No less striking is his marble figure of 'Mercury,' also on loan from France. Although damaged, this piece shows that Bandinelli had a sensitivity to Greek marbles long before the distinctions between Greek and Roman sculpture were generally appreciated.
Bandinelli's exceptional qualities are further underlined in the sections that follow: 'Portraits of Cosimo I,' featuring his busts of the Medici grand duke; 'The Choir of Santa Maria del Fiore,' and 'The Duke's Room.'
A scale model of the marble choir shows Bandinelli's monumental architectural plan for Santa Maria del Fiore, Florence's Duomo. The elements on display here include some wonderful reliefs of saints and prophets from the choir's octagonal enclosure and two astonishing nude statues of Adam and Eve that stood behind the high altar (and were removed, as scandalously inappropriate, in 1722).
The massive figures of the dead Christ and God the Father from the altar itself, removed and separated in the 19th century, can now be found across town in Santa Croce, in the crypt of the church and in the garden of the first cloister, respectively.
'The Duke's Room' reunites the four pieces that Cosimo placed in a single room at his Palazzo Vecchio residence, the most beautiful modern marbles in his collection: Jacopo Sansovino's 'Bacchus,' Michelangelo's 'David-Apollo,' Cellini's 'Ganymede' and Bandinelli's 'Bacchus.' The last was more than equal to the other masterpieces in the group.
Across the Bargello's courtyard are the last two sections of the exhibition: 'Drawings, Bronzes, Models' and 'Portraits, Self-portraits and Inventions.'
Bandinelli's drawings here of nude and clothed figures bear witness to his command of disegno, a combination of drawing and design that underpinned the Florentine artistic Renaissance. More unexpected is the realism and sympathy of his sketches of farm animals and the charming intimacy of a 'Rural Landscape.' Alongside them are more than a dozen of the artist's exquisite small bronzes of mythical figures.
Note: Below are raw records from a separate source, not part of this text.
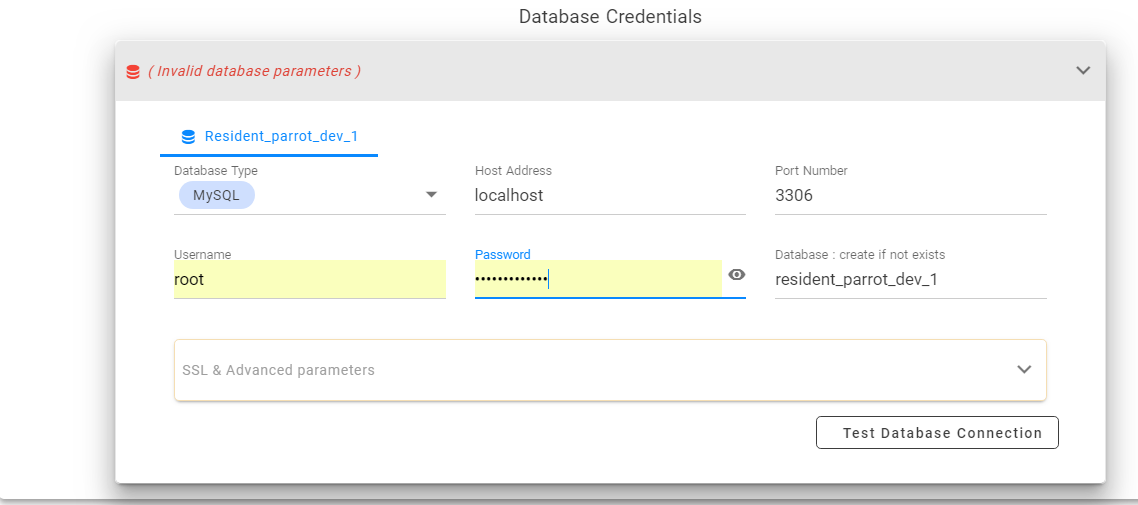The image size is (1138, 505).
Task: Click the red database icon in header
Action: [133, 71]
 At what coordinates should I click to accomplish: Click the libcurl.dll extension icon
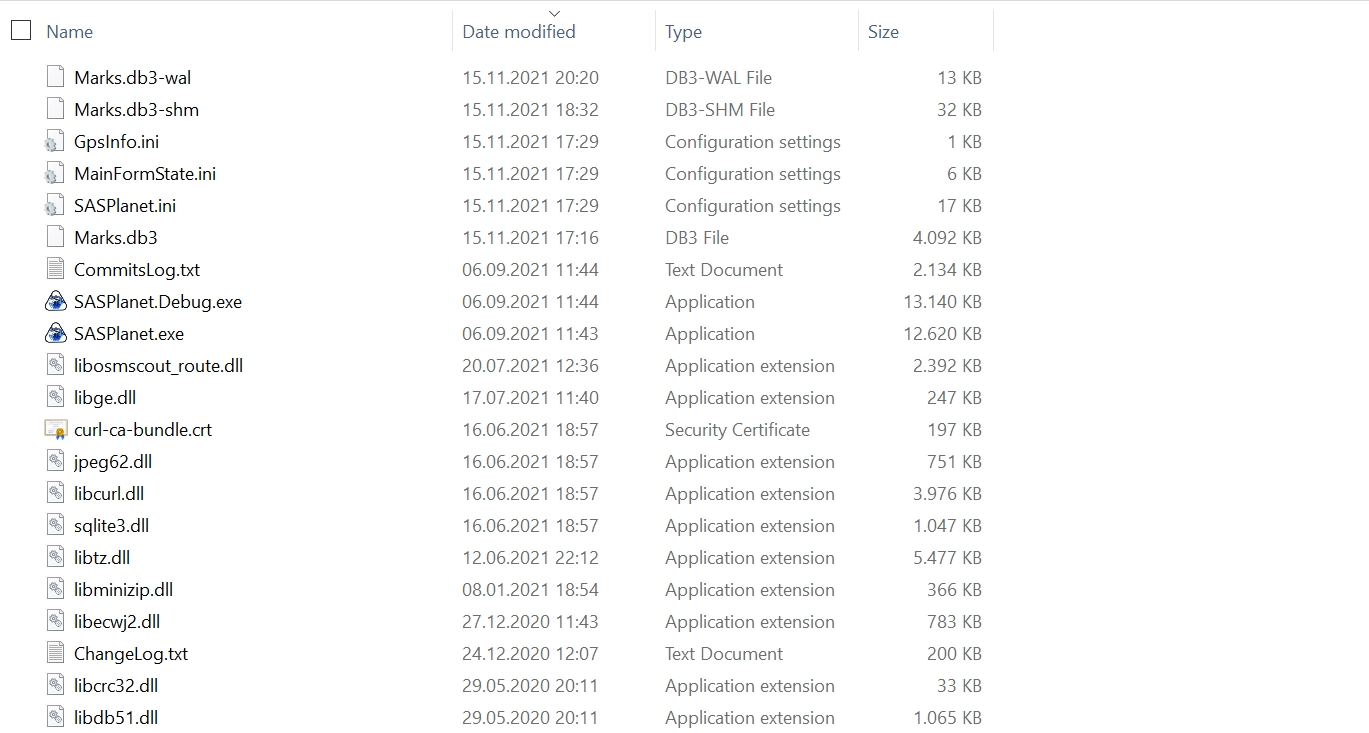pyautogui.click(x=56, y=493)
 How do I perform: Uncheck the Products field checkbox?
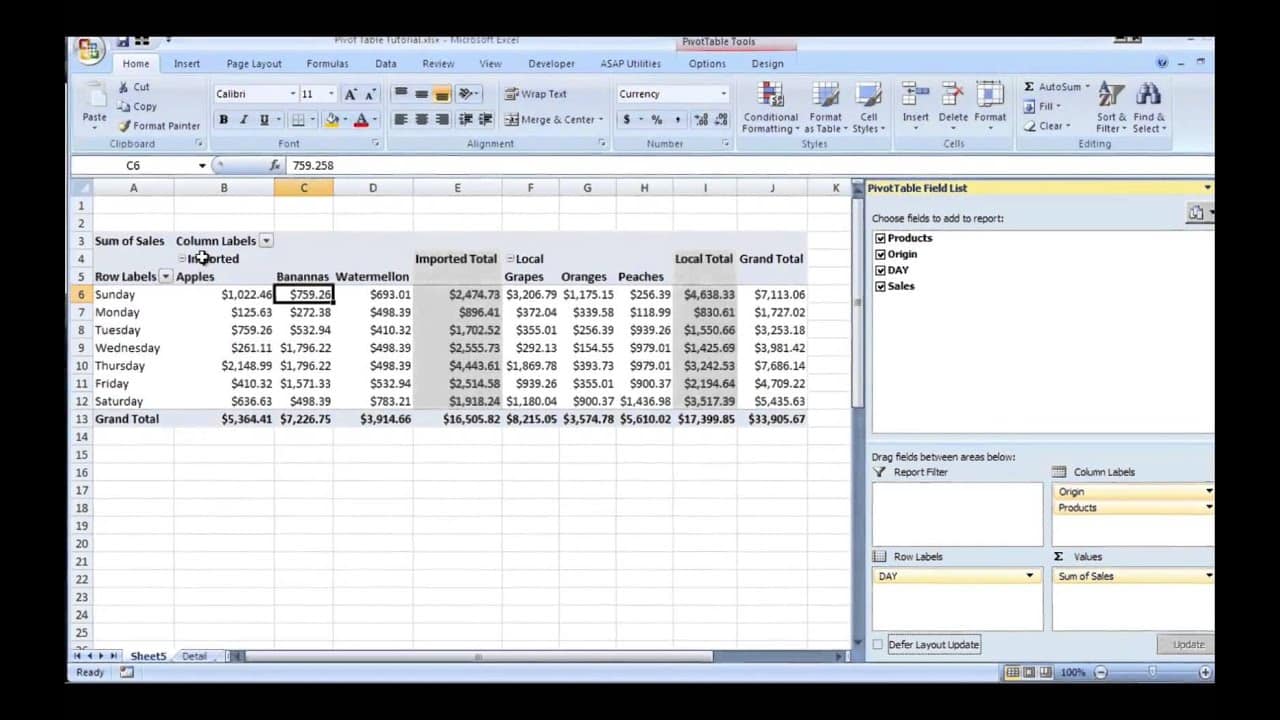(880, 238)
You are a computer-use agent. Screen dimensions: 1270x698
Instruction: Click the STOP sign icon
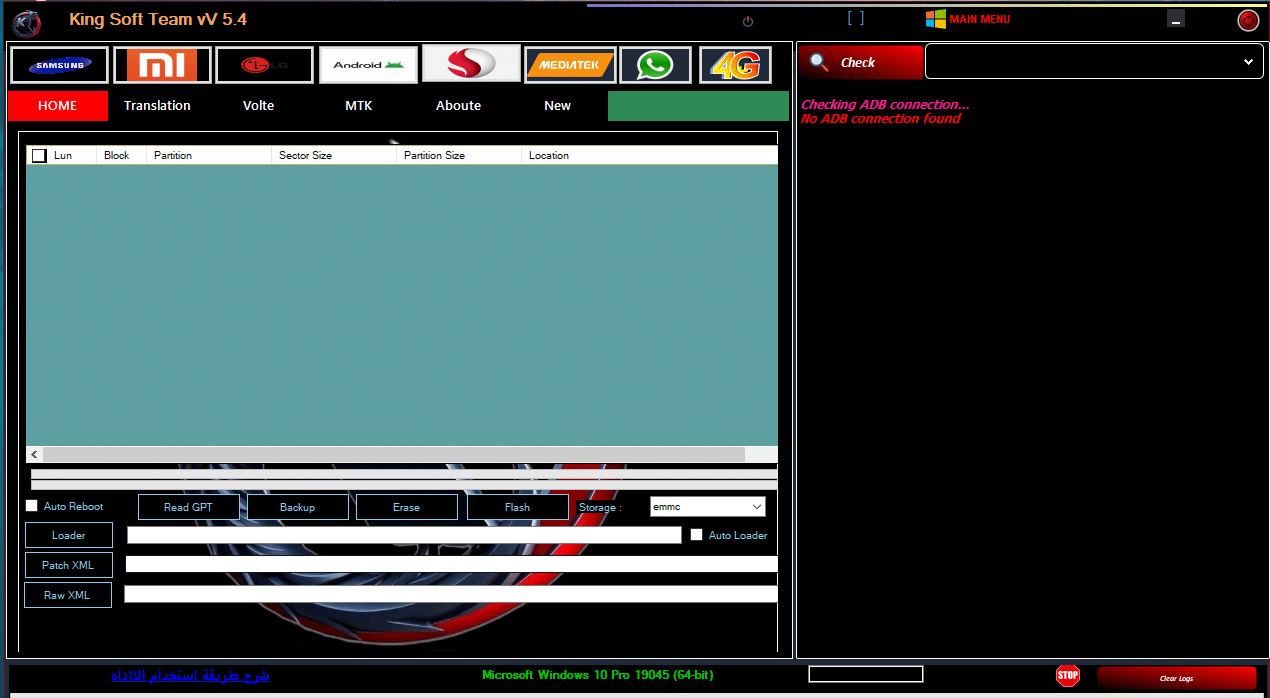pyautogui.click(x=1067, y=675)
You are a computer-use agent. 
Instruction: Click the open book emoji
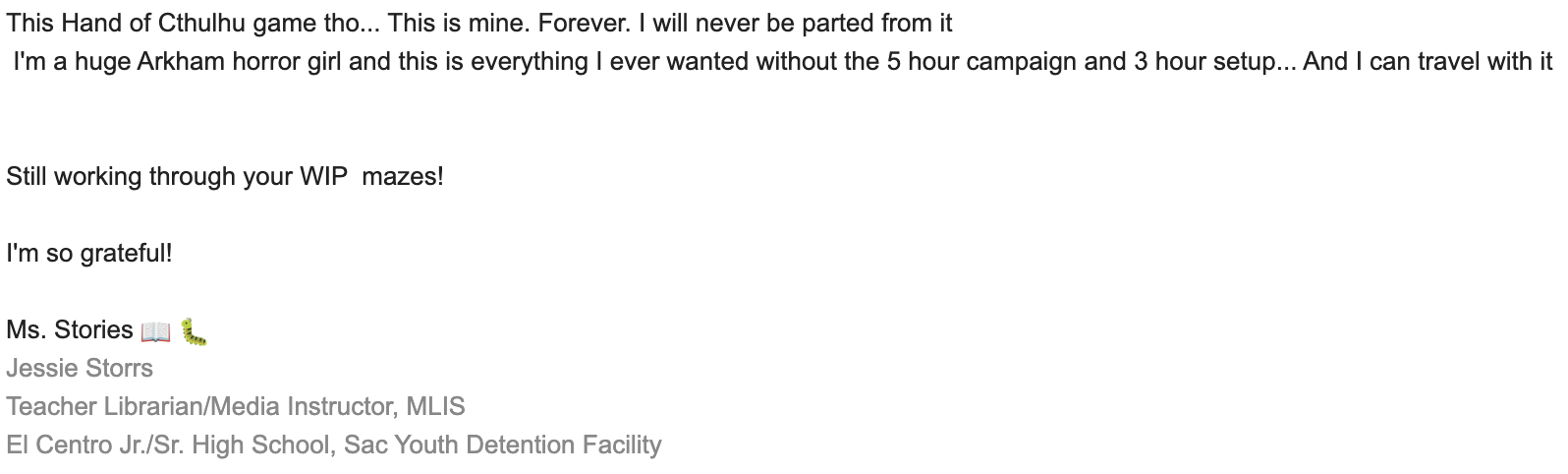click(155, 331)
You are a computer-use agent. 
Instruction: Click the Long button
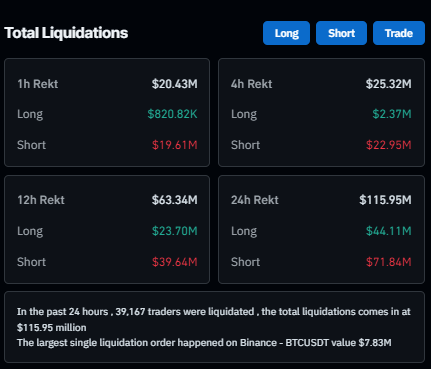[286, 33]
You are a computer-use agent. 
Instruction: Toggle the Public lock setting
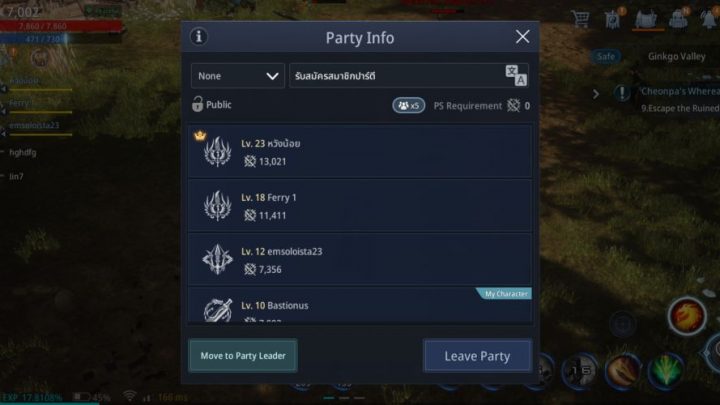(x=212, y=105)
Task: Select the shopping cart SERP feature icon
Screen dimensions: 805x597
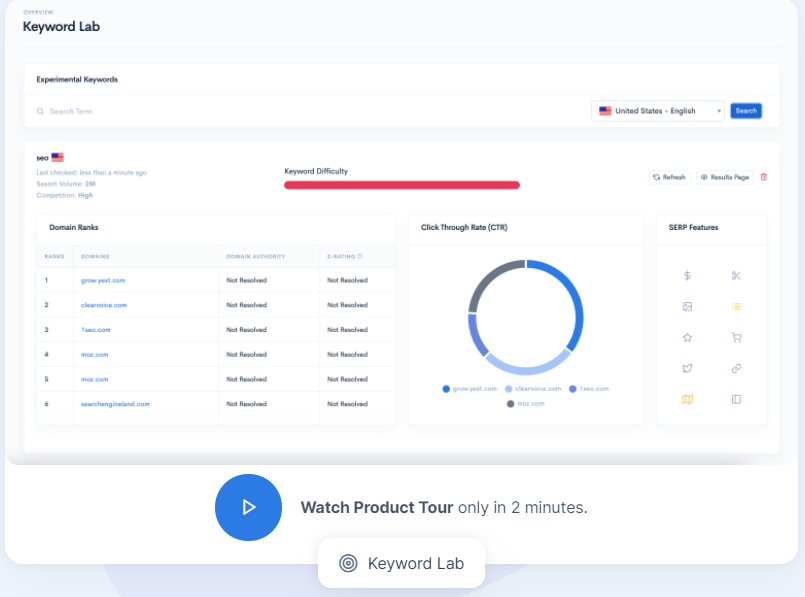Action: [736, 337]
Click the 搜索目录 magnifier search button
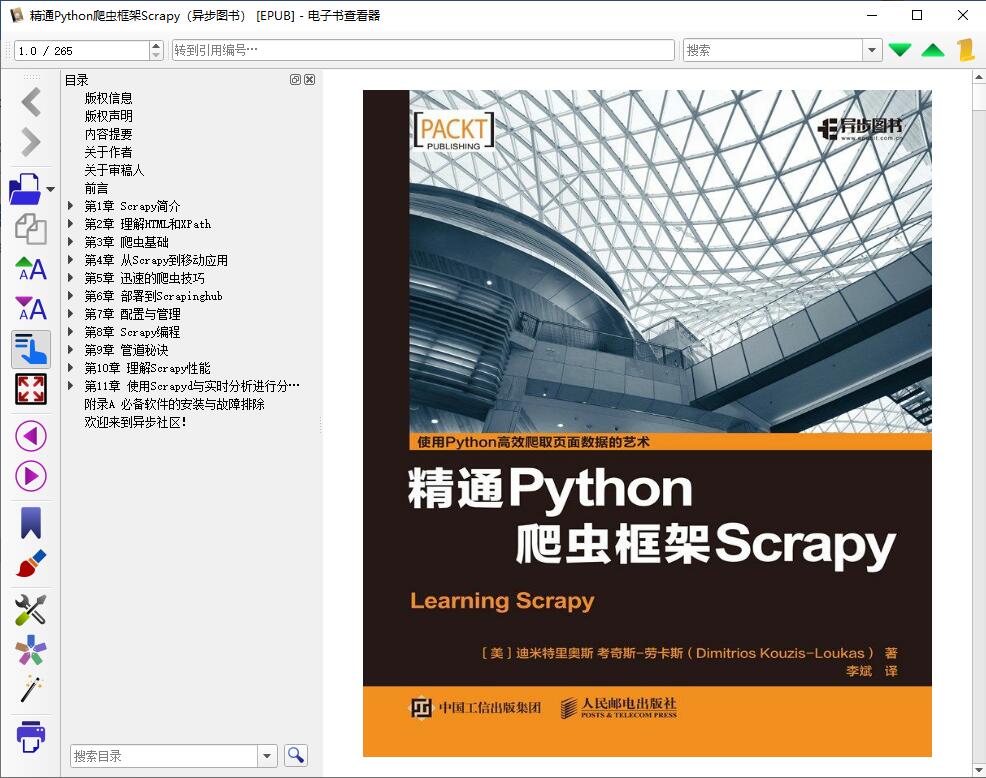 point(295,755)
In 1558 Bandinelli was preparing to carve a colossal Neptune from a massive block of marble quarried in Carrara to adorn the new fountain in the Piazza della Signoria, built to celebrate Grand Duke Cosimo's bringing of an abundant water supply via an aqueduct into the city center.
The original wax model from Montpellier, publicly displayed here for the first time, and a small bronze from Rome give a compelling picture of what an awe-inspiring work this would have been, had it been realized. But death intervened, preventing Bandinelli from assuming a more permanently visible place in the pantheon of the Renaissance greats.